== TASK MATERIAL ==

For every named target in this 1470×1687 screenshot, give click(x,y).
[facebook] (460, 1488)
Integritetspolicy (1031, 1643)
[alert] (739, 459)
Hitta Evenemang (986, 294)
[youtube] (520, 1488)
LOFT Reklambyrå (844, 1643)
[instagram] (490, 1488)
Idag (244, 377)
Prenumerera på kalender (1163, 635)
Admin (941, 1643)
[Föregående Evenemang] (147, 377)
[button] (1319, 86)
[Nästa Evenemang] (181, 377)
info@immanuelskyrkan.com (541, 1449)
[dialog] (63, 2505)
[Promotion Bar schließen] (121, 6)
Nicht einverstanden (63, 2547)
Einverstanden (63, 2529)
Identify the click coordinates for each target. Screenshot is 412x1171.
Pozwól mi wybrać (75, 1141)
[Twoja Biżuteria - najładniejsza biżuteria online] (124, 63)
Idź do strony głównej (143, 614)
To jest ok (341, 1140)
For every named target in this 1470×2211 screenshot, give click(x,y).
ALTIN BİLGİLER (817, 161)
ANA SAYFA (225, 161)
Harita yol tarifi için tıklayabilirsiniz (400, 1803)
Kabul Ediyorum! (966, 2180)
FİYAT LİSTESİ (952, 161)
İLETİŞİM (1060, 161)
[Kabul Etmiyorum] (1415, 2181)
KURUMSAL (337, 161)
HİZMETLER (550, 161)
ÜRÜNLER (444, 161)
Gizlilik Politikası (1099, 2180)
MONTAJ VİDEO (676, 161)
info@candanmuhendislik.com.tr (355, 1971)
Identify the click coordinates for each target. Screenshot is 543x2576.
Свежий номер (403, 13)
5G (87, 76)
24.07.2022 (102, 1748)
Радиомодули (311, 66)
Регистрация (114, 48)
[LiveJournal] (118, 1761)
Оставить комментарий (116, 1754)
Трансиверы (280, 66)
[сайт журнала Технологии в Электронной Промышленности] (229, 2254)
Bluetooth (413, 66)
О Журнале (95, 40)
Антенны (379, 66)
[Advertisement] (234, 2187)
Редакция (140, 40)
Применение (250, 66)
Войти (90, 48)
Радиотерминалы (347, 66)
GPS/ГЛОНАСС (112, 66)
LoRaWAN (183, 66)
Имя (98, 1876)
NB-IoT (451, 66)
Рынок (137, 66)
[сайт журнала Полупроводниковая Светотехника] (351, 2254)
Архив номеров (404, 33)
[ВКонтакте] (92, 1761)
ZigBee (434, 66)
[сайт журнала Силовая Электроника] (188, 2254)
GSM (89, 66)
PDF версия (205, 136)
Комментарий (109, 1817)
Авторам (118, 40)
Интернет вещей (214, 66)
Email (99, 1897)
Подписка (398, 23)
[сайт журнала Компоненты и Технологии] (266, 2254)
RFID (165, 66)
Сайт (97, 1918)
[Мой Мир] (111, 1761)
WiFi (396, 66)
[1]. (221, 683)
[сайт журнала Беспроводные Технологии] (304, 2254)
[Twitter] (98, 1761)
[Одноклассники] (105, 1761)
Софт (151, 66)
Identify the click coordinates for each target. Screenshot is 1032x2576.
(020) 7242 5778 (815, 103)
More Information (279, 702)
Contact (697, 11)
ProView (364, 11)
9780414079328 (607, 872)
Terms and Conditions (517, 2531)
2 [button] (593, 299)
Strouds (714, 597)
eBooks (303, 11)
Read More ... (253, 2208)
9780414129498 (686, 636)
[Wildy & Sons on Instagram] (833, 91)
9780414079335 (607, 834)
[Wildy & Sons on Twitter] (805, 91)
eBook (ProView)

===

## EXERCISE
The range runs from the line with "[Одноклассники] (105, 1761)" to the last line of the entries above, both included. Restate it word for word.

## SOLUTION
[Одноклассники] (105, 1761)
Софт (151, 66)
Identify the click coordinates for each target. Screenshot is 1032x2576.
(020) 7242 5778 (815, 103)
More Information (279, 702)
Contact (697, 11)
ProView (364, 11)
9780414079328 (607, 872)
Terms and Conditions (517, 2531)
2 [button] (593, 299)
Strouds (714, 597)
eBooks (303, 11)
Read More ... (253, 2208)
9780414129498 (686, 636)
[Wildy & Sons on Instagram] (833, 91)
9780414079335 (607, 834)
[Wildy & Sons on Twitter] (805, 91)
eBook (ProView)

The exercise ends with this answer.